Introducing User-Centric Benchmarks
“They miss the full spectrum of how real people actually use models in their daily lives,”
Gu explained in a blog post about Seal Showdown. This new tool builds upon Scale AI’s previous initiative, the Safety, Evaluations, and Alignment Lab (SEAL), which focused on expert evaluations. In contrast, Seal Showdown will emphasize user testing, drawing feedback from individuals across over 100 countries, utilizing 70 languages, and incorporating insights from 200 professional domains.

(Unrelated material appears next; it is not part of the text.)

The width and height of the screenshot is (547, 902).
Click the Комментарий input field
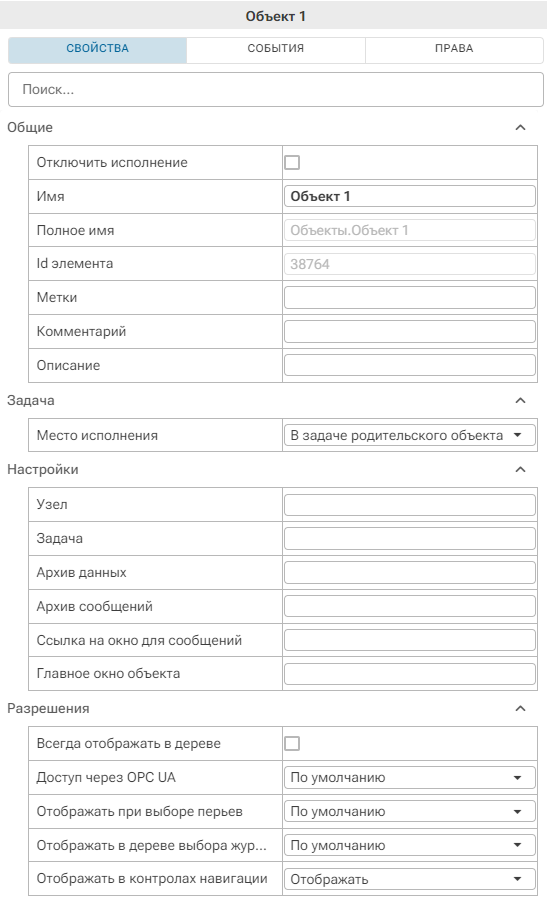[x=410, y=332]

One of the key features of Seal Showdown is its rich user segmentation. Rankings are derived from interactions on Scale’s Outlier platform, which verifies users’ demographics, including country, education level, profession, language, and age. This allows the platform to present how different models perform for specific user groups, thus enhancing the relevance of the rankings.
The criticism of existing leaderboards, including LMArena, is that they often reflect the interests of a niche group of hobbyists. This narrow focus can misrepresent the overall performance of language models (LLMs). Critics argue that LMArena tends to favor models from major AI firms like Google, xAI, and OpenAI, potentially skewing public perception.
Initial Rankings and Market Reaction
As the updated SEAL leaderboards went live, GPT-5 emerged as the top performer in all benchmark categories, contrasting sharply with LMArena, where models such as Google’s Gemini 2.5 Pro, 2.5 Flash, and Veo 3 dominate the rankings. While Seal Showdown aims to offer a more balanced perspective, the initial results have raised questions about whether they truly represent objective performance or merely reflect user preferences.
“Current rankings are based on a narrow group of users and their interests,”
Gu stated, emphasizing the need for broader representation in benchmarking AI models.
As Scale AI continues to refine its approach, the company is committed to transparency regarding the methodology behind Seal Showdown, aiming to provide a clearer picture of AI model performance across diverse user experiences. The introduction of this tool marks a significant step in the ongoing evolution of AI benchmarking, with the potential to reshape how users evaluate and select AI technologies in the future.
This development arrives as the AI landscape becomes increasingly competitive, with various companies vying for dominance in the generative AI space. Scale AI’s new tool may not only challenge LMArena’s long-standing position but also encourage more comprehensive user feedback in the evaluation process, fostering a more inclusive understanding of AI capabilities.